A half-done reform: On LPG subsidy

The aim should be to sustainably lower the price of cooking gas

The government has informed Parliament about its decision to completely do away with the subsidy offered to cooking gas used for household purposes. In an order issued in May this year, public sector oil companies were authorised to incrementally hike the “effective price” of LPG cylinders until the entire subsidy is wiped off by March next year, the Union Minister for Petroleum and Natural Gas, Dharmendra Pradhan, told Parliament. Interestingly, political pressure from Opposition parties following the announcement forced the Minister a day later to argue that the government is merely “rationalising”, rather than cutting, the subsidy. But the initial announcement left very little to interpretation. Previously, in July last year, the oil companies were given the green signal to increase the effective price of subsidised cylinders by ₹2 a month. So the latest order to increase the effective price by ₹4 a month, but with the clearly stated aim of eventually doing away with subsidies completely, signifies a more aggressive pursuit of the policy of cutting the fuel subsidy. It should be noted that the fall in global crude oil prices, which has reduced the price difference between subsidised and non-subsidised cooking gas in the local market, has already eased the burden on the government. In the latest Union budget, the government allocated about ₹25,000 crore towards oil subsidy, which is a fourth of the total oil subsidy bill (of almost ₹1 lakh crore) incurred in fiscal year 2013.

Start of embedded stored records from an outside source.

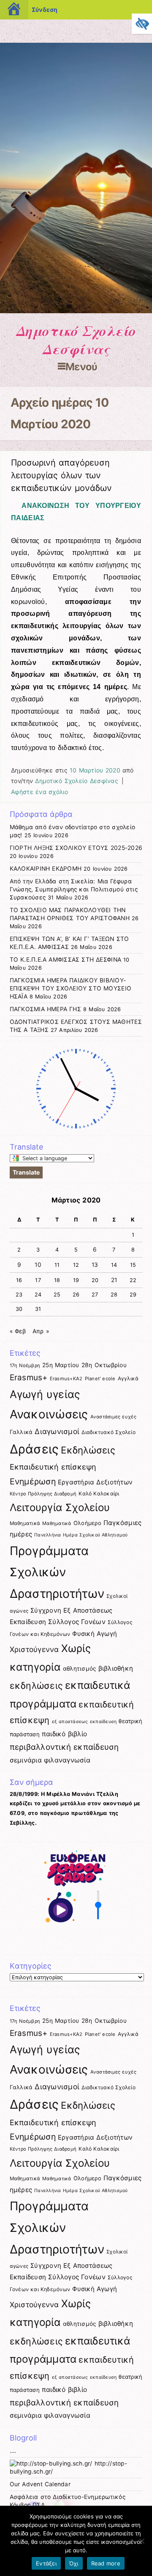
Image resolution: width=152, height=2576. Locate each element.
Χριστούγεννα (34, 1649)
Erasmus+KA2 (66, 1379)
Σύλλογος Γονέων (77, 1622)
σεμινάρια (26, 1760)
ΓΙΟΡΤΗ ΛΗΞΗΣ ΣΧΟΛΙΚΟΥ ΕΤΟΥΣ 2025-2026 (76, 847)
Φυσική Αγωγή (94, 1634)
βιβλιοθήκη (115, 1668)
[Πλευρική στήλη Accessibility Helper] (142, 24)
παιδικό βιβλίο (64, 1734)
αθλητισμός (79, 1668)
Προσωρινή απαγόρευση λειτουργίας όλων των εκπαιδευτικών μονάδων (61, 475)
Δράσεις (34, 1449)
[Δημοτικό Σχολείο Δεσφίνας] (76, 310)
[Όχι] (141, 2541)
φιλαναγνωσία (67, 1760)
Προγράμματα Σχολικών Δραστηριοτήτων (57, 1572)
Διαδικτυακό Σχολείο (108, 1432)
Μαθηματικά (25, 1523)
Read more (105, 2563)
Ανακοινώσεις (49, 1414)
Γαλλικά (21, 1432)
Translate (26, 1172)
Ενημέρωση (33, 1481)
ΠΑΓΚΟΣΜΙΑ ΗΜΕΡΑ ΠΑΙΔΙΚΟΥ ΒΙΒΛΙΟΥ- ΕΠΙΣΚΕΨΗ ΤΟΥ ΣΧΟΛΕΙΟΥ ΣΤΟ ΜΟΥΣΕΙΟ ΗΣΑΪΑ (70, 988)
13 (95, 1264)
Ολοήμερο (87, 1523)
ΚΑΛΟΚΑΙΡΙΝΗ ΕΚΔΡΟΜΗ (46, 868)
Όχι (74, 2563)
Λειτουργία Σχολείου (60, 1507)
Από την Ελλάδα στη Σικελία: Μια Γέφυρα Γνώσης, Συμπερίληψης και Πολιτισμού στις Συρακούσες (74, 889)
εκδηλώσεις (36, 1685)
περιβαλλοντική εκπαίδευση (64, 1747)
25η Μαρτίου (60, 1365)
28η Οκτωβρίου (104, 1365)
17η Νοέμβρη (25, 1365)
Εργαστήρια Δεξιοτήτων (95, 1482)
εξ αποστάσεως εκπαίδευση (84, 1721)
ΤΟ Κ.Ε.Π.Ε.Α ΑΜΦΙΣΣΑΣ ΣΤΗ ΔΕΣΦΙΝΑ (65, 959)
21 (114, 1280)
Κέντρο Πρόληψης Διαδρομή (43, 1494)
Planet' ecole (100, 1379)
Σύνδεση (44, 9)
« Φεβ (18, 1331)
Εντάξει (46, 2563)
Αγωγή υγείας (45, 1394)
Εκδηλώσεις (88, 1450)
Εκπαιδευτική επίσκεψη (53, 1466)
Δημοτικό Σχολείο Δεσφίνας (76, 339)
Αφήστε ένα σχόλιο (39, 791)
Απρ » (41, 1331)
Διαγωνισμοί (57, 1431)
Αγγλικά (128, 1378)
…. (13, 2450)
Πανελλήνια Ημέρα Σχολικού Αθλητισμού (81, 1535)
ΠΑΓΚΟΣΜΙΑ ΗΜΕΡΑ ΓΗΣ (45, 1009)
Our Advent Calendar (40, 2484)
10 (38, 1264)
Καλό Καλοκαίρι (99, 1493)
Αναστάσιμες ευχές (113, 1417)
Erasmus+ (29, 1377)
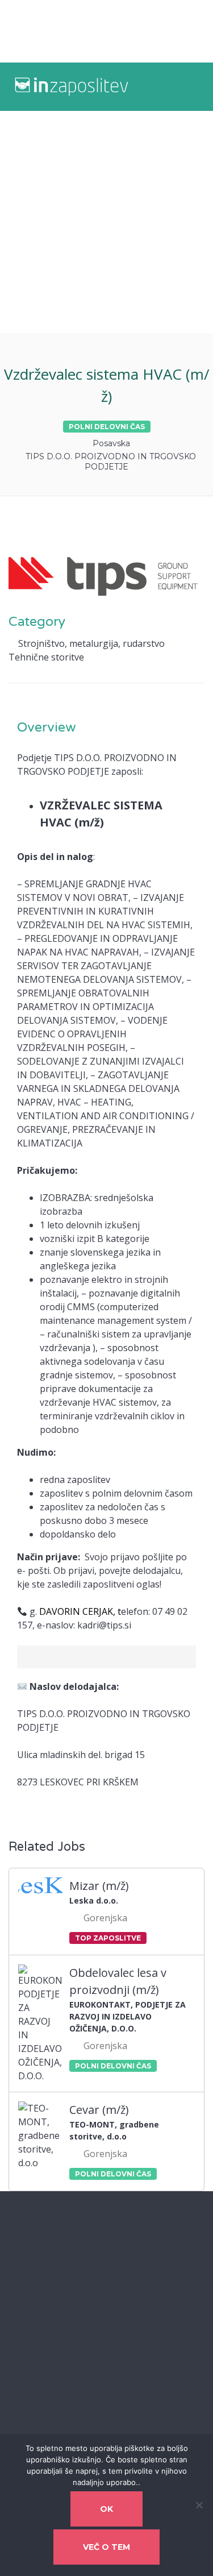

The cut in subsidy would further strengthen fiscal discipline. The implementation of the direct transfer of cash benefits in the last few years has already helped in the better targeting of subsidies to the poor, thus substantially reducing wasteful spending. The fall in oil prices over the same period may have led the government to believe that this may be the right time to withdraw the cooking gas subsidy without causing too much pain to consumers. It is estimated that about 18 crore people, many of them below the poverty line, depend on subsidised gas cylinders. It would therefore be difficult to argue that a complete abolition of subsidy will not adversely affect them. In fact, it will not be surprising if the government steps in to foot the bill if oil prices rise in the future, as it probably should to ease the pain. Much depends on how the government makes use of the current spell of relatively low oil prices. The foremost aim should be to sustainably lower the price of cooking gas once and for all, getting the government out of the business of managing subsidies. In the long run, this is the only way to ease the burden on consumers and also free the budget from the pressure of international oil prices. Deregulating the market for cooking gas, thus opening it up to more widespread market competition, would also help.